→ Task:
Filter this material down to the lines that hold "Image", copying each one.

→ Data under study:

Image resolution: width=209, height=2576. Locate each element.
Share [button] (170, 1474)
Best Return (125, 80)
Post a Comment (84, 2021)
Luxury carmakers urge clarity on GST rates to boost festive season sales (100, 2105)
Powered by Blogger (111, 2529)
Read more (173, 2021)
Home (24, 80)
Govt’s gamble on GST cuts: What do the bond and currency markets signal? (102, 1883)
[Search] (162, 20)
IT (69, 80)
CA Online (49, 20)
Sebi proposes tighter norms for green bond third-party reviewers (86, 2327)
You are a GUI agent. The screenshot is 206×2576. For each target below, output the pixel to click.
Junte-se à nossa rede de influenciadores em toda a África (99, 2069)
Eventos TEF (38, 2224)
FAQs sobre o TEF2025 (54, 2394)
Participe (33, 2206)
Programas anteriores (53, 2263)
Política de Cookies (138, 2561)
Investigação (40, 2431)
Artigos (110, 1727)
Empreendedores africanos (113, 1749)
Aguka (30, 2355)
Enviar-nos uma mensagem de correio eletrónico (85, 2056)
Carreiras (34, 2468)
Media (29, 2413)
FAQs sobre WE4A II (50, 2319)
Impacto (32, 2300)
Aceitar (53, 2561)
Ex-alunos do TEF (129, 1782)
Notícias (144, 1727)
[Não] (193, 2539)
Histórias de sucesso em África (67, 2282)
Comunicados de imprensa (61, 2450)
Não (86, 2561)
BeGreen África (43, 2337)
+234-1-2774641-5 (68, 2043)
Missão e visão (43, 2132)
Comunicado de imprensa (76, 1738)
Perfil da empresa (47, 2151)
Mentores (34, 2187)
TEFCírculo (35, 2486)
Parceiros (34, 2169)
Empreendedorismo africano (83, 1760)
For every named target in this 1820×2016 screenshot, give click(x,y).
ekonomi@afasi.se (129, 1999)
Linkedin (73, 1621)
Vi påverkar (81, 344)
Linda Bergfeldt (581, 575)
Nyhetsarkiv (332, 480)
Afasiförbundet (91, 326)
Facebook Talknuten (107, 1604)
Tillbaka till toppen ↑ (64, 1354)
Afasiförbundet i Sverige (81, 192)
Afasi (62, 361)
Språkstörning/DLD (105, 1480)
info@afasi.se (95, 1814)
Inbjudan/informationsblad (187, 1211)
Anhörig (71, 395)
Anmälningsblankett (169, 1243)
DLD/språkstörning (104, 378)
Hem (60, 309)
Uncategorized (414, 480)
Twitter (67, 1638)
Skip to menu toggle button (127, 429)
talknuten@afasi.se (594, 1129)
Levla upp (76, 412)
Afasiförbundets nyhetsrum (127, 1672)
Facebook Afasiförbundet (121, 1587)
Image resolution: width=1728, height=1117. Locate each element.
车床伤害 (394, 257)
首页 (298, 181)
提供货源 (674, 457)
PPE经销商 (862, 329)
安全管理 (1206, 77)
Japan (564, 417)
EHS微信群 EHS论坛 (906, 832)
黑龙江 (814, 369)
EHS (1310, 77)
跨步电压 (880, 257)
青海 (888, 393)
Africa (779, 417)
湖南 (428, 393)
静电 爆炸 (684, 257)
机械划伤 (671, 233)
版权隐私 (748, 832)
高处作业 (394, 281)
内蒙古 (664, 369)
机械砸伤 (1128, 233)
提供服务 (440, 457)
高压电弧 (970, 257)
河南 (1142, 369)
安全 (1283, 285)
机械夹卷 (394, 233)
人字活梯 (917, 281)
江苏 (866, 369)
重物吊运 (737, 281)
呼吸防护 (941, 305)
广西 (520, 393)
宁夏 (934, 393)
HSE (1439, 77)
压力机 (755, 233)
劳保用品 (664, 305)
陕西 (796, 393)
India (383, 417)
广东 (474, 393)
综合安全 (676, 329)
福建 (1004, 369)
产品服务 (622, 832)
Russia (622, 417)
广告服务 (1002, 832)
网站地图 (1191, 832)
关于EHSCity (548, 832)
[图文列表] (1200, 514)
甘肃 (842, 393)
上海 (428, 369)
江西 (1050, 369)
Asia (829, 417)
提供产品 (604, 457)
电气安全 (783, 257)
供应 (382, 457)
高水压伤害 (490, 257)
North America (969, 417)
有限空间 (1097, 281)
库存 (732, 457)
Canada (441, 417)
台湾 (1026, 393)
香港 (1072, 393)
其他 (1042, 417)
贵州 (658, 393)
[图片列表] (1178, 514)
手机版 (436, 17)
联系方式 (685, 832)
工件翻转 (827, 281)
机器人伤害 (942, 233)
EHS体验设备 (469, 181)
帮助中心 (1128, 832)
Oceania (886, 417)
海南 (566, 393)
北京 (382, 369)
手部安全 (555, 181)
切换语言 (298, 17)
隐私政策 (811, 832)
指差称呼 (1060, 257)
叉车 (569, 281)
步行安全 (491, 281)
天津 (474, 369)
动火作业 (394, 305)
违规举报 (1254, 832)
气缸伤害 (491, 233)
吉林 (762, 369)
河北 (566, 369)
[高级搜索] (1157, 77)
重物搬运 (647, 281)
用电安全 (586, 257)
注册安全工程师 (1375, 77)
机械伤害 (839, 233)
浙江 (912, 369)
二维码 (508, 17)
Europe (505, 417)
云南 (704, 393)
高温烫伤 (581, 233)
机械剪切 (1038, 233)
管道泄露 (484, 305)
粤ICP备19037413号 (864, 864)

→ Exercise answer:
Image resolution: width=209, height=2576. Locate each element.
Image resolution: width=1728, height=1117. Locate each element.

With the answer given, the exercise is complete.